而謝誠寧和何洛梅站在不遠處,臉上皆帶著笑意。

等謝易書身為宗子後,謝氏的資源都會向三房傾斜,至於謝誠居,他雖然身為閣臣,卻性情孤僻,對骨肉沒什麼情感,更不關心自己的親生兒子,亦不會為謝凌的將來做考慮。

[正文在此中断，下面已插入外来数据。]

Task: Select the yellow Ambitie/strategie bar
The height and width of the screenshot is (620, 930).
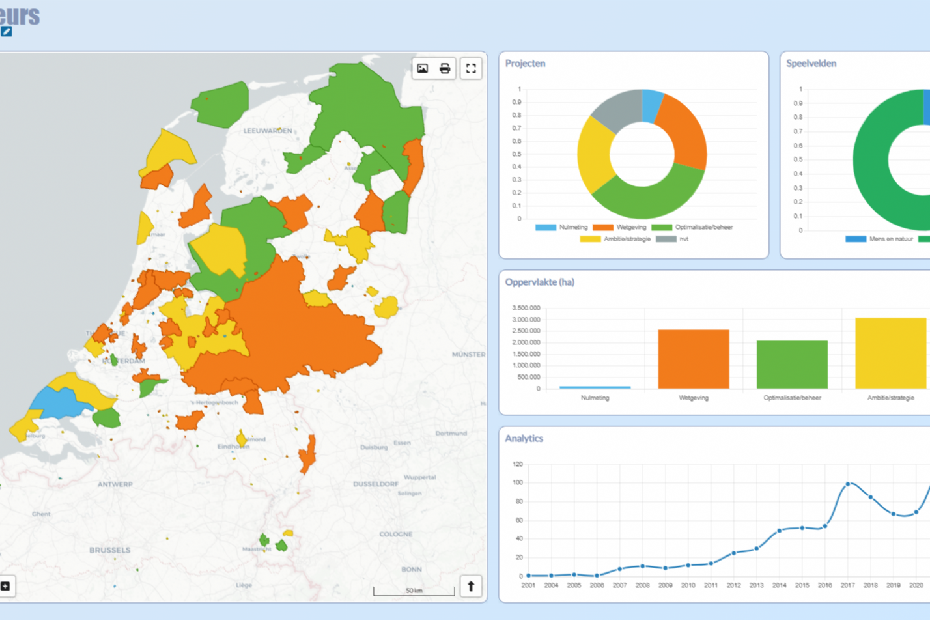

三房見狀,自是樂得袖手旁觀,由著謝誠居這般作踐謝家嫡長孫。

養一條狗在身邊久了都有感情,可謝誠居對著孝順了自己二十年的謝凌,卻連半分溫情都吝於給予。

謝老太太病體沉疴,尚在靜養,再無力為謝凌主持公道。

這一切背後皆有謝誠居默許,他存心要打壓謝凌,好教長子明白,父權不容挑釁。

眼見謝凌孤零零地站在那,阮凝玉站在廊下,看得心臟抽痛。

祠堂內香菸繚繞,當族長捧著宗子印信走向謝易書時,他卻突然撩袍跪下,沉重道:「子文自幼蒙堂兄教導,讀書習禮、為人處世,皆由堂兄引路,才學德性遠不及堂兄萬一。子文資質平庸,實在擔不起宗子之位,還請歸還長房。」

滿堂譁然,何洛梅更是變了臉色。